## 10.1. Introduction: Working with Data Files

So far, the data we have used in this book have all been either coded right into the program, or have been entered by the user. In real life data reside in files. For example the images we worked with in the image processing unit ultimately live in files on your hard drive. Web pages, and word processing documents, and music are other examples of data that live in files. In this short chapter we will introduce the Python concepts necessary to use data from files in our programs.

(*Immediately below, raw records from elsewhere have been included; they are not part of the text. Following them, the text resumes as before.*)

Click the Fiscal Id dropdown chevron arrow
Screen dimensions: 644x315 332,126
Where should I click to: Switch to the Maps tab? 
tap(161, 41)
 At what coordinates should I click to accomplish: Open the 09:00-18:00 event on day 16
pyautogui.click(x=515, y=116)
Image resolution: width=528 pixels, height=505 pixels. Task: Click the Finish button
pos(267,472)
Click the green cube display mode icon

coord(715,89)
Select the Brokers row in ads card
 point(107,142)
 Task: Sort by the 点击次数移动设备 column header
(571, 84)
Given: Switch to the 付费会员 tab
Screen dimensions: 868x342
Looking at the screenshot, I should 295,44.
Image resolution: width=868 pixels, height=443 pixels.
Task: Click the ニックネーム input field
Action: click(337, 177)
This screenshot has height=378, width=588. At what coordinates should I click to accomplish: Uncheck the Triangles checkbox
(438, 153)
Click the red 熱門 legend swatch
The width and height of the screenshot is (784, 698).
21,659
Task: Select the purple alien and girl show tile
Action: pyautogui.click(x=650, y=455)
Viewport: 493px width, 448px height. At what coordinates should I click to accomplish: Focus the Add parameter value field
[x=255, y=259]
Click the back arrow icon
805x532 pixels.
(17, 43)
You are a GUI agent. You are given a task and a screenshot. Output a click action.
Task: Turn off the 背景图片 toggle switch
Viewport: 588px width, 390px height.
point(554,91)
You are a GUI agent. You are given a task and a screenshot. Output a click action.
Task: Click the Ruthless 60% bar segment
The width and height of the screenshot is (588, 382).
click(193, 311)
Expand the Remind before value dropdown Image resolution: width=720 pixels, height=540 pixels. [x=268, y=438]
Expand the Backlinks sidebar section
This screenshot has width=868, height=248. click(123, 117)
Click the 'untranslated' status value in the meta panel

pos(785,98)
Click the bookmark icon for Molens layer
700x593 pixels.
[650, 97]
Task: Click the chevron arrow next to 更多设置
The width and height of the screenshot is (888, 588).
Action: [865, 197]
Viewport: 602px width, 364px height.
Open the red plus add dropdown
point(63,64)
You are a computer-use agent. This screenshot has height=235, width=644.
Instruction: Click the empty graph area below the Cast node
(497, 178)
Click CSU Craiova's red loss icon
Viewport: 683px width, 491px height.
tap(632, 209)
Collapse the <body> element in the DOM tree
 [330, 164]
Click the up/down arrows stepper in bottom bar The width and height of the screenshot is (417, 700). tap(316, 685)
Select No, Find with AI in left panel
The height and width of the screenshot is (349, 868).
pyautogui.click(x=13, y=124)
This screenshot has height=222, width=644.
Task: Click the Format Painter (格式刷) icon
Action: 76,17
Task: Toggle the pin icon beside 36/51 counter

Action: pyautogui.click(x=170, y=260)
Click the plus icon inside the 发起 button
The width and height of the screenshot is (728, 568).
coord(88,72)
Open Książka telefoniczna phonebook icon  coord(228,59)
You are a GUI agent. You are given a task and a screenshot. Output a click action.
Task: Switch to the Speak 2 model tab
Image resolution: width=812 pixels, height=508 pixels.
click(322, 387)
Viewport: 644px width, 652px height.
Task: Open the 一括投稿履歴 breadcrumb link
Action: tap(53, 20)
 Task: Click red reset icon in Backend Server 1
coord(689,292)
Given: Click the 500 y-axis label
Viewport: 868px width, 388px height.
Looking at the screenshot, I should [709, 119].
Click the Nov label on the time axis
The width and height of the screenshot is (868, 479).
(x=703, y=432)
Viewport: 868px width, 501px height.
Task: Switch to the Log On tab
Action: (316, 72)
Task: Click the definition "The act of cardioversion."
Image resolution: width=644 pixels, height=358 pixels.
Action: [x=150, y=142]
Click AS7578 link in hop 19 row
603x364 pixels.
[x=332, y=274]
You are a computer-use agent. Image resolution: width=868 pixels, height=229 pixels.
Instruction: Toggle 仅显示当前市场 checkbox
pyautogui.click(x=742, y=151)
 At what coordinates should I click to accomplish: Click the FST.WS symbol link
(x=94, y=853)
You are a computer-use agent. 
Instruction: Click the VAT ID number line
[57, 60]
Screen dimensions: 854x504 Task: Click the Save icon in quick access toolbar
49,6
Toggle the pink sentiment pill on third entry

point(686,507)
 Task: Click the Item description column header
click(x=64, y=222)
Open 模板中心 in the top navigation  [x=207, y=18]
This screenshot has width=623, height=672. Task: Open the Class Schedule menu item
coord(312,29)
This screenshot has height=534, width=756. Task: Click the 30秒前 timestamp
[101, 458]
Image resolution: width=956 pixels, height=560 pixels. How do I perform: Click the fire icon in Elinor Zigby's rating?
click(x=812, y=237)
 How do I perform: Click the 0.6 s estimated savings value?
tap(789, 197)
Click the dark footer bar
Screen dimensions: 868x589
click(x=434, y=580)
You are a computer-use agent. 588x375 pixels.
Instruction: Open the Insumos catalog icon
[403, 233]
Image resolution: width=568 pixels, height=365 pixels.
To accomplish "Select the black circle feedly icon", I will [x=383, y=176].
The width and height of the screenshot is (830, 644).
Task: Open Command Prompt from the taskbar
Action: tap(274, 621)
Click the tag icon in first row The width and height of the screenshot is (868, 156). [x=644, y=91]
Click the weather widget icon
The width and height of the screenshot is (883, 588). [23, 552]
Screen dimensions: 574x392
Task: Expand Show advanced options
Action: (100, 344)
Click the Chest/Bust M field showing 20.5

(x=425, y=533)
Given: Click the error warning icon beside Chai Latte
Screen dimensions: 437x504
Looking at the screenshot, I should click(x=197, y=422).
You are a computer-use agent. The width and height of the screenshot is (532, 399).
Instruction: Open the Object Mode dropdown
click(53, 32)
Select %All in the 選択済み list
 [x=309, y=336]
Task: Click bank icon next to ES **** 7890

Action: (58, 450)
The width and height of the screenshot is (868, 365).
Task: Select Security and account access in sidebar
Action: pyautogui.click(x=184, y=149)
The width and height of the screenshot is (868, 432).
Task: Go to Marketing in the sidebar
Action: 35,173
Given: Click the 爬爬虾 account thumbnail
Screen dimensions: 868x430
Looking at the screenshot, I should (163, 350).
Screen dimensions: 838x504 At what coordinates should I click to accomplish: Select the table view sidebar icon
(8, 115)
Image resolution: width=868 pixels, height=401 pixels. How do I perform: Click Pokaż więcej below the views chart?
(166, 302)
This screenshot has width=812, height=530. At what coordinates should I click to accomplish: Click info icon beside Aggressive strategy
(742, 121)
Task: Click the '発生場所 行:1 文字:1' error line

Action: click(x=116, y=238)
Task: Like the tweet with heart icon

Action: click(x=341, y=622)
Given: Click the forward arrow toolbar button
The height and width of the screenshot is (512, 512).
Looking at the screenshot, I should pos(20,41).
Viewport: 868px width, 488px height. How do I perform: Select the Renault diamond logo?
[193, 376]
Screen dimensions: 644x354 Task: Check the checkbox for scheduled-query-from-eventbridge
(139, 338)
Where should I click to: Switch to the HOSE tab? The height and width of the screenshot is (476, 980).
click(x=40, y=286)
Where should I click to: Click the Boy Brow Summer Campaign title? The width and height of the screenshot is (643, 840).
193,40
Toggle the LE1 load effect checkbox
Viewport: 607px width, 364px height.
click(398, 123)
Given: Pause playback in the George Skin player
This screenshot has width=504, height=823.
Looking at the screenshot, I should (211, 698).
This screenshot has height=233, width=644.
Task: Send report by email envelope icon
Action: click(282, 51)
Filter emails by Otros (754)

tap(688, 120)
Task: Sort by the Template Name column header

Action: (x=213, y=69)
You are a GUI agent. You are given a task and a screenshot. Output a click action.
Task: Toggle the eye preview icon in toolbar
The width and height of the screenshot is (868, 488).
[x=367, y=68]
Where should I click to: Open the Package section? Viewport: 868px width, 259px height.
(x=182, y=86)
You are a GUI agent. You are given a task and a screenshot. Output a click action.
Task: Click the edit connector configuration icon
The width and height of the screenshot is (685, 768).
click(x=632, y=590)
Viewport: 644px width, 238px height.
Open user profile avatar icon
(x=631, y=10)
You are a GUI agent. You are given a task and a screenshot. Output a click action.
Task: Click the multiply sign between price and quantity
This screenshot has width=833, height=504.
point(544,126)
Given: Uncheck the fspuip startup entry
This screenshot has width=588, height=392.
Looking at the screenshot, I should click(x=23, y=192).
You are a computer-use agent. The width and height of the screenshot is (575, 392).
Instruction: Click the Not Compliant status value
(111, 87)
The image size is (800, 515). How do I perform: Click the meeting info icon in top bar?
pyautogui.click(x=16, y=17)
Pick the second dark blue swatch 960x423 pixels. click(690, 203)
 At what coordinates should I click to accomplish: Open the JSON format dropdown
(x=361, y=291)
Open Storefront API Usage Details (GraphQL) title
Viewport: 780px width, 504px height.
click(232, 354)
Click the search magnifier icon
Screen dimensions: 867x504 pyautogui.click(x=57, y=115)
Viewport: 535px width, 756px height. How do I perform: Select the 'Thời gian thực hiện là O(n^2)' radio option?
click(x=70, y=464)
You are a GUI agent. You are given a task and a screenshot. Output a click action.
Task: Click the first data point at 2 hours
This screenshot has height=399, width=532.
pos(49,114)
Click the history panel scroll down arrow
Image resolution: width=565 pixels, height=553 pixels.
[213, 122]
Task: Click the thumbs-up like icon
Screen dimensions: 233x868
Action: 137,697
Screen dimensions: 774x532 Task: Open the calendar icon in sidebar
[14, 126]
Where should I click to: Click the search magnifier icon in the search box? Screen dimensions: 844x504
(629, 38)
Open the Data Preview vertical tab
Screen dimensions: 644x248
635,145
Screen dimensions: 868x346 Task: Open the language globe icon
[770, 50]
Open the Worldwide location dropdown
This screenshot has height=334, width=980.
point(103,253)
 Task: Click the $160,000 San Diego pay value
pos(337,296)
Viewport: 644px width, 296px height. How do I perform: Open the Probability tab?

For our purposes, we will assume that our data files are text files–that is, files filled with characters. The Python programs that you write are stored as text files. We can create these files in any of a number of ways. For example, we could use a text editor to type in and save the data. We could also download the data from a website and then save it in a file. Regardless of how the file is created, Python will allow us to manipulate the contents.

In Python, we must open files before we can use them and close them when we are done with them. As you might expect, once a file is opened it becomes a Python object just like all other data. Table 1 shows the functions and methods that can be used to open and close files.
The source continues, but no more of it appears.